Kinerja surplus sepanjang 2021 ditopang dari nilai ekspor yang mencapai US$231,54 miliar atau tumbuh double digit sebesar 41,88 persen (yoy). Hilirisasi komoditas unggulan, seperti turunan produk CPO, berhasil mendorong performa ekspor Indonesia.
Hal tersebut tercermin dari ekspor komoditas lemak dan minyak hewan/nabati (HS 15) yang sepanjang 2021 mencapai US$32,83 miliar atau meningkat sebesar 58,48 persen (yoy).
Menteri Koordinator Bidang Perekonomian Airlangga Hartarto mengungkapkan kinerja ini akan meningkatkan resiliensi sektor eksternal Indonesia, sehingga semakin kuat menghadapi berbagai tantangan yang diperkirakan masih berlanjut di tahun ini.
Selain CPO, hilirisasi komoditas nikel juga memperkuat performa ekspor Indonesia, dengan pertumbuhan ekspor komoditas nikel dan barang daripadanya (HS 75) mampu tumbuh sebesar 58,89 persen (yoy) menjadi sebesar US$1,28 miliar.

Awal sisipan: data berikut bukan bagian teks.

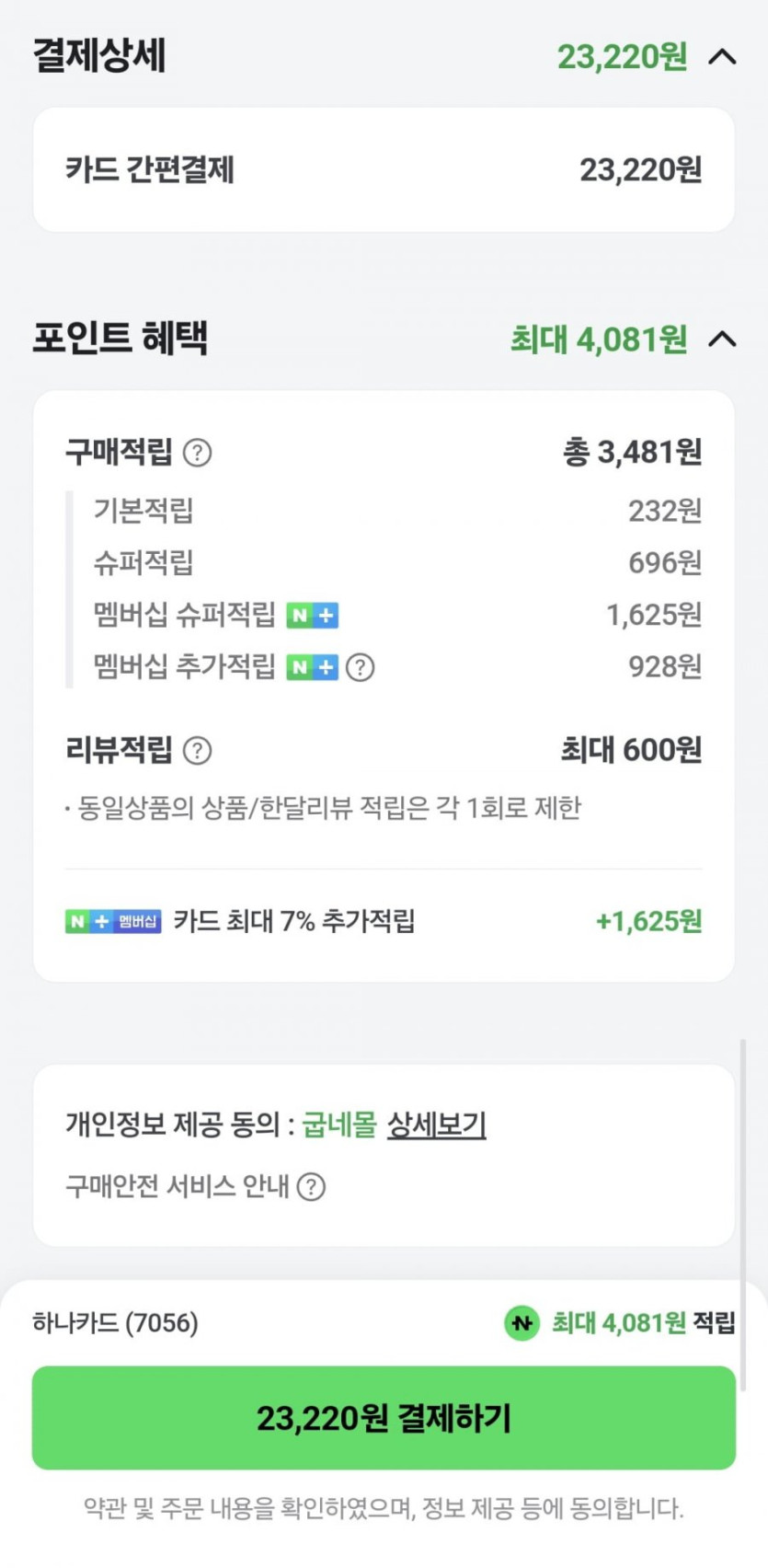
Task: Click help icon beside 멤버십 추가적립
Action: click(x=361, y=667)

Lebih lanjut, dari 10 besar komoditas utama ekspor, komoditas bijih logam, terak dan abu (HS 26) mengalami pertumbuhan tertinggi yakni 96,32 persen (yoy) menjadi sebesar US$6,35 miliar. Diikuti oleh ekspor komoditas besi dan baja (HS 72) yang juga naik signifikan mencapai 92,88 persen (yoy) menjadi senilai US$20,95 miliar.
Baca Juga
“Pencapaian ini mengindikasikan pemulihan ekonomi Indonesia terus berlanjut. Tercermin pula dari meningkatnya penciptaan nilai tambah pada sektor manufaktur. Terbukti secara kumulatif, ekspor non migas hasil industri pengolahan Januari - Desember 2021 naik 35,11 persen (yoy) menjadi sebesar US$177,11 miliar,” kata Menko Airlangga.
Kepala Badan Kebijakan Fiskal (BKF) Kementerian Keuangan Febrio Kacaribu menilai kinerja ekspor dan impor Indonesia tahun 2021, memang semakin membaik seiring dengan dukungan pemerintah untuk terus meningkatkan nilai tambah produk ekspor melalui hilirisasi komoditas berbasis sumber daya alam (SDA), serta peningkatan daya saing.
"Ke depannya kita masih perlu terus mewaspadai dinamika perekonomian global dan domestik yang akan mempengaruhi kinerja neraca perdagangan Indonesia," ujar Febrio.